Desperate faces greet you when you enter Judith Wanga’s home in High Ridge, Korogocho.
In the cramped tin shelter, Wanga and her children, aged between nine months and 18 years, sit quietly hoping for a miracle that will assure them of dinner. Constant silence haunts the household, occasionally interrupted by long yawns.
Wanga is one of the thousands of Kenyan families whose livelihoods were taken away by Covid-19.
For five months now, each day has been a brutal fight for survival for the single mother.
Life may not have had a pleasure cruise before the coronavirus started, but Wanga says she was able to fend for her family.
For two years, she had been running a food kiosk outside Muthurwa market, but the food businesses were ordered shut to minimise the risk of infections.
With the closure went the only livelihood for her family. Because of her age — she is 39 — Wanga says she couldn’t get work with the Kazi Mtaani programme.
The government employment programme targets jobless youth aged 18 and 35.
Pushed to the brink of starvation, Wanga decided to look for menial jobs in the neighbourhood.
‘‘I’ve been doing laundry for my neighbours for five months now. Sometimes I clean their houses and dishes too. Whatever I can do to feed my children,’’ Wanga told the Nation.
Such jobs, she added, pay between Sh100 and Sh200, money that is delicately budgeted to cater for food, water and other expenses. Still, Wanga has to save up a portion for a rainy day.

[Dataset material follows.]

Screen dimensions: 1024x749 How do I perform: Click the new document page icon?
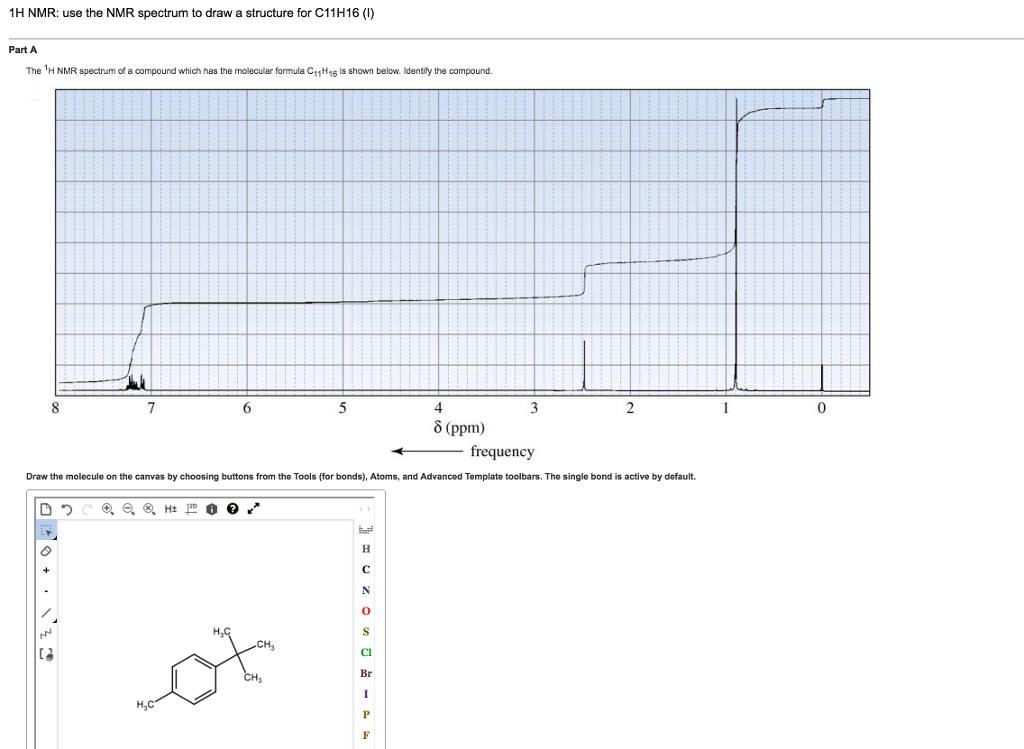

These jobs aren’t easy to find either. Many people who were working before have been rendered jobless, and now look for anything to do just to feed their families.
‘‘There are days when I go back home empty-handed. On some days, I sit in the house with nothing to do,’’ she said, noting that her family has been surviving by the skin of their teeth.
In this neighbourhood, it’s common to see groups of women and men seated along the road, lest a donor vehicle passes by. For the last few months, most families have been living off food donations from churches and other well-wishers.
‘‘When I get flour to last us for two days, I’m able to save my little income for days when I’m unable to find work,’’ Wanga said.
Unable to pay her rent monthly house rent of Sh4,000 in May, Wanga made the hard decision to sell some of her house wares. With most items now gone, she’s nothing to convert into quick money.
She has rent arrears for two months now, and with the third month well underway, she’s unsure how to raise money to secure shelter for her family.
‘‘The landlord has already issued us with the notice to vacate by the end of this month. I’m not sure where to take my children or what to do,’’ Wanga said, unable to hold back her tears.
With no medical insurance and a nine-month-old baby in the family, Wanga lives in dread of a medical emergency.
‘‘My hope is to get money to revive my business so that I can provide for my family,’’ Wanga said, before staring away in despair.